What the Fran

Historical misconceptions that get my goat

A history nerd friend and I were having a jolly good moan about common misconceptions regarding history. We're talking big concepts. Not fun today-I-learned stuff. Here are a selection.

We've always known the world was round

Basically always. Eratosthenes (my favourite Ancient Greek polymath) measured the circumference about 240 BCE with astonishing accuracy. It was probably known by the Ancient Indians before this. About the same time, Aristarchus knew the Earth revolved around the sun (just another star) once a year and rotated once a day.

Acting like forty was ancient

This is just a misunderstanding of how life expectancy - and averages - work. If you made it past the age of five, and women made it through childbirth, you could easily live into your sixties or seventies. Or more! No one looked at a forty-year-old and thought they were old.

Somehow olden days people weren't sad when people died?

Just because it was much more common doesn't mean everyone was fine with it, like it was a mere inconvenience. There's lots of evidence of people being incredibly sad! As they would be! Especially about their kids! Whole architectural, creative, social, and religious movements came out of the collective trauma of stuff like the Black Death.

Women got the vote in 1918

A lot women still couldn't vote. They had to be over thirty, and propertied themselves or through marriage, or a graduate, and so on. Also, up until this point, a lot of men couldn't vote either. Women didn't get universal suffrage until 1928. Related: this idea women didn't work until the Forties or Fifties. I want people to just think about this for a minute.

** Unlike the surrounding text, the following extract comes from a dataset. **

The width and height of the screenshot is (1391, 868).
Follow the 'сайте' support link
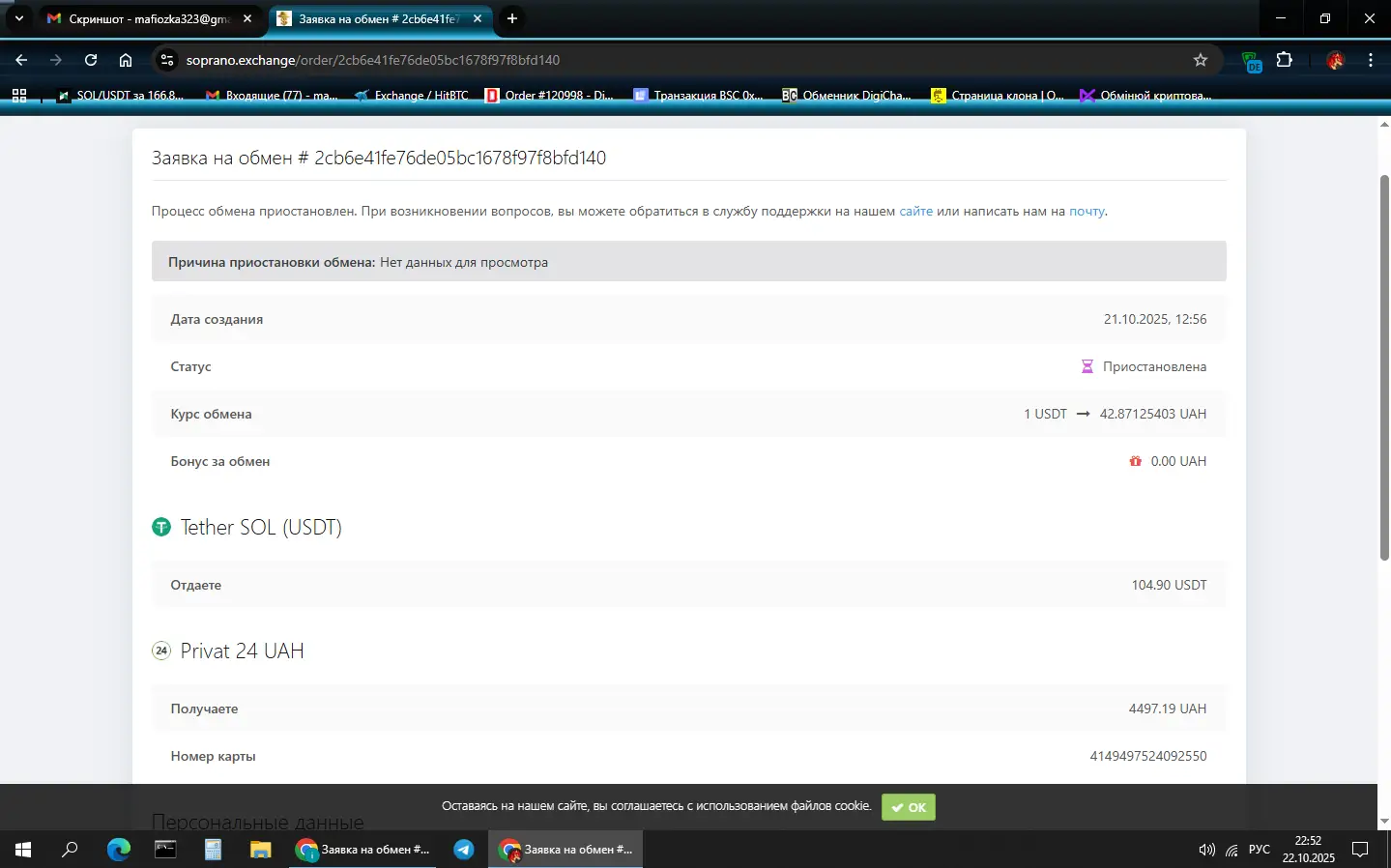click(x=915, y=211)
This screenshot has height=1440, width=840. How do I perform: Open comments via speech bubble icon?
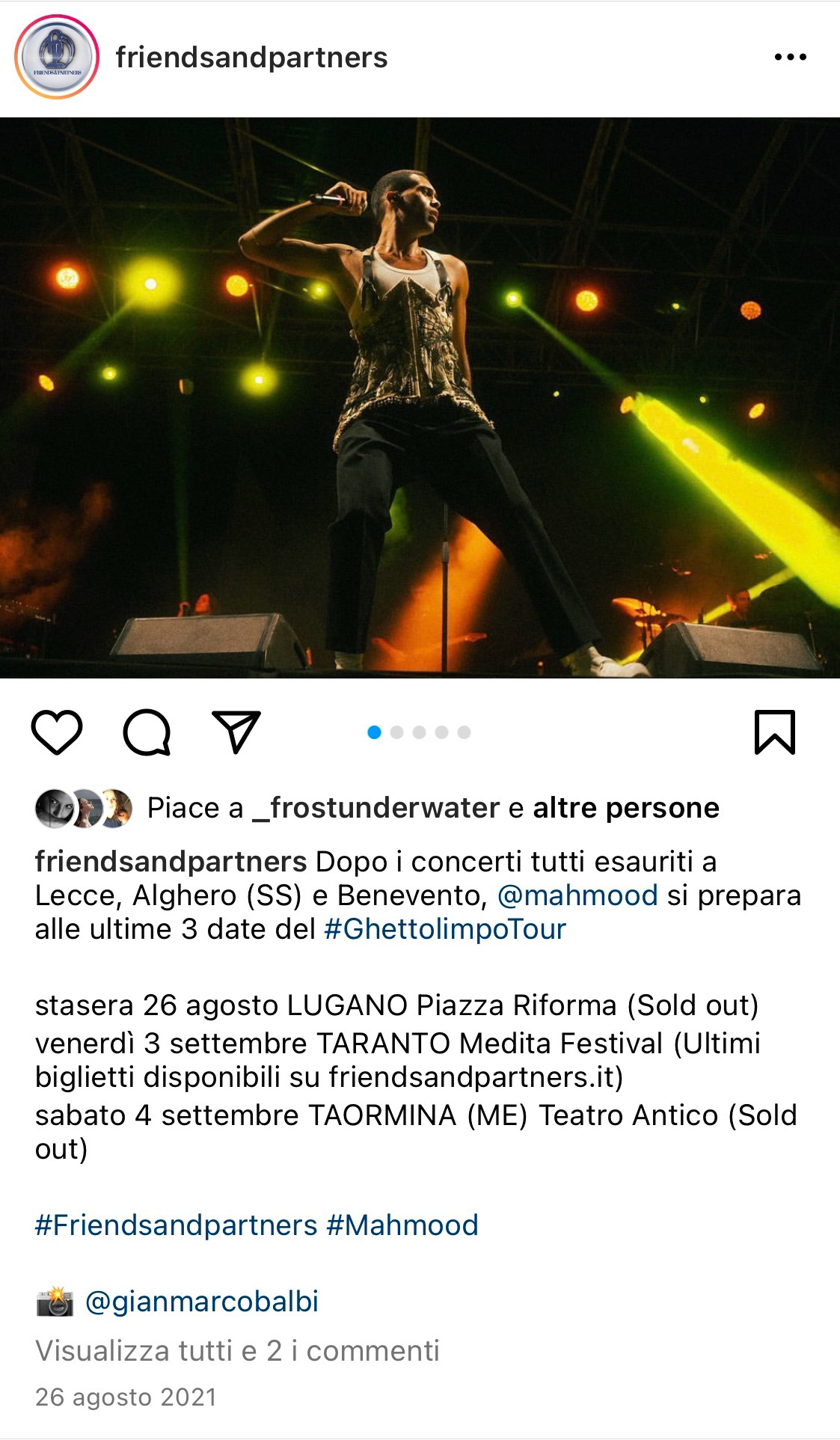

This weird British myth we haven't been invaded since 1066

Which is rude given all the invading we have done in that time. It's also not really true. The French have brought armies here with great regularity, traipsing about the country. The Danes, Spanish, and Dutch have all had good goes. The Nazis occupied the Channel Islands. William of Orange landed an army, fought a battle, chucked out the king, and took the throne? Literally what else are we calling this? There's a definition issue with conquered versus invaded, and what counts as conquering, but still a very odd thing to be 'proud' of.

Most patriotic, nationalist nonsense

I'm not going to get into it but the country is deep in a madness right now and almost none of the historical claims these people might make are true.